[Provided passage]
□ □ □ □

From the AP via Yahoo!
A group of atheists unveiled a monument to their nonbelief in God on Saturday to sit alongside a granite slab that lists the Ten Commandments in front of the Bradford County courthouse.
As a small group of protesters blasted Christian country music and waved “Honk for Jesus” signs, the atheists celebrated what they believe is the first atheist monument allowed on government property in the United States.
“When you look at this monument, the first thing you will notice is that it has a function. Atheists are about the real and the physical, so we selected to place this monument in the form of a bench,” said David Silverman, president of American Atheists.
It also serves another function — a counter to the religious monument that the New Jersey-based group wanted removed. It’s a case of if you can’t beat ‘em, join ‘em.
American Atheists sued to try to have the stone slab with the Ten Commandments taken away from the courthouse lawn in this rural, conservative north Florida town best known for the prison that confines death row inmates. The Community Men’s Fellowship erected the monument in what’s described as a free speech zone. During mediation on the case, the atheist group was told it could have its own monument, too.
About 200 people attended the unveiling. Most were supportive, though there were protesters, including a group from Florida League of the South that had signs that said “Yankees Go Home.”

□ □ □ □

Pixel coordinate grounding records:
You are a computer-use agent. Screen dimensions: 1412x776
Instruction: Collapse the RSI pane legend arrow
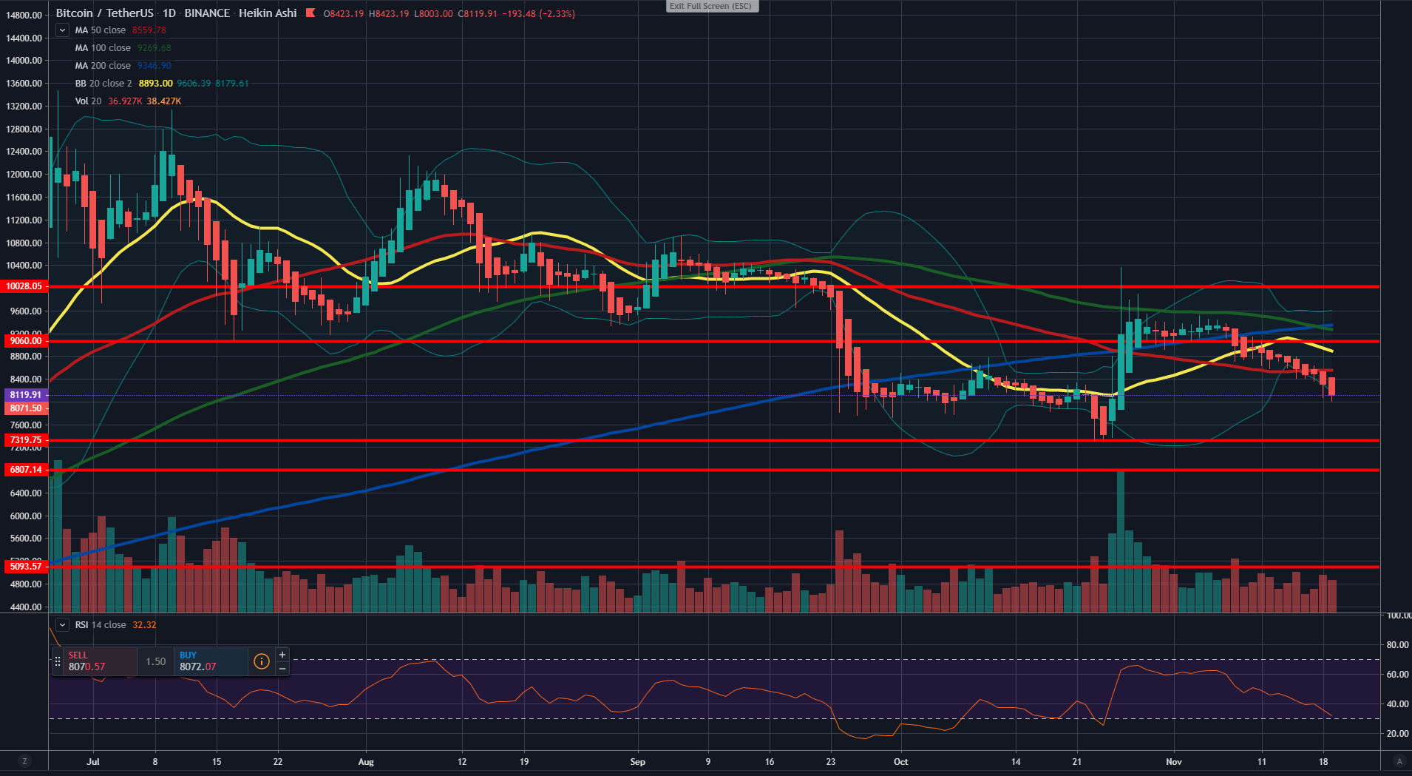(x=63, y=625)
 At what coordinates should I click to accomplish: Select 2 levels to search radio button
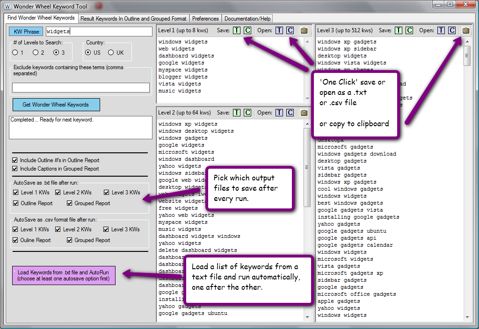pyautogui.click(x=36, y=53)
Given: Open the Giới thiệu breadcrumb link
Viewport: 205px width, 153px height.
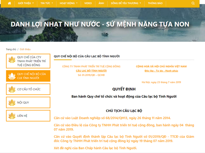Looking at the screenshot, I should pos(25,49).
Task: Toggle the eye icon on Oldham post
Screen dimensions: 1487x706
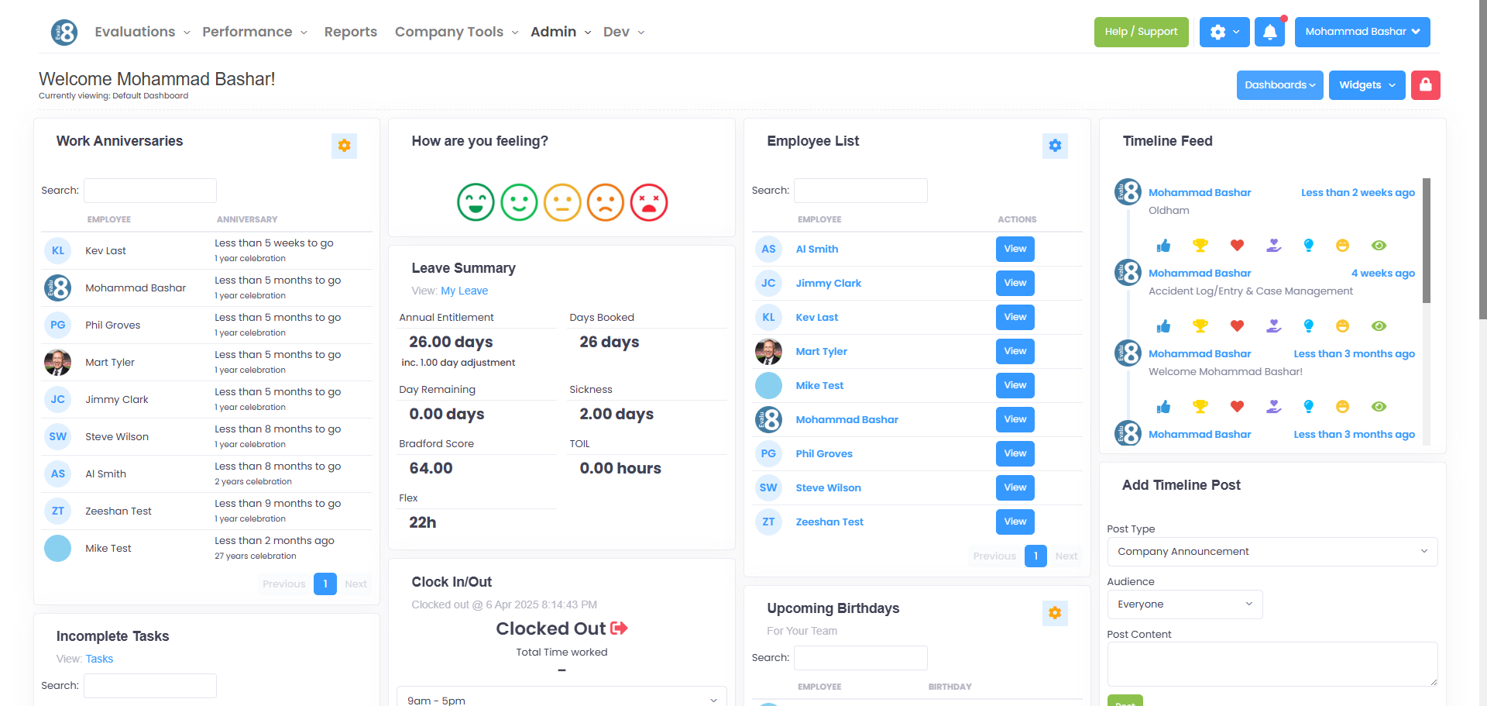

□ □ □ □

[About this task]
Repeat word for word the part of the atheist monument article above from "American Atheists sued" to "own monument, too.".

[The completed task]
American Atheists sued to try to have the stone slab with the Ten Commandments taken away from the courthouse lawn in this rural, conservative north Florida town best known for the prison that confines death row inmates. The Community Men’s Fellowship erected the monument in what’s described as a free speech zone. During mediation on the case, the atheist group was told it could have its own monument, too.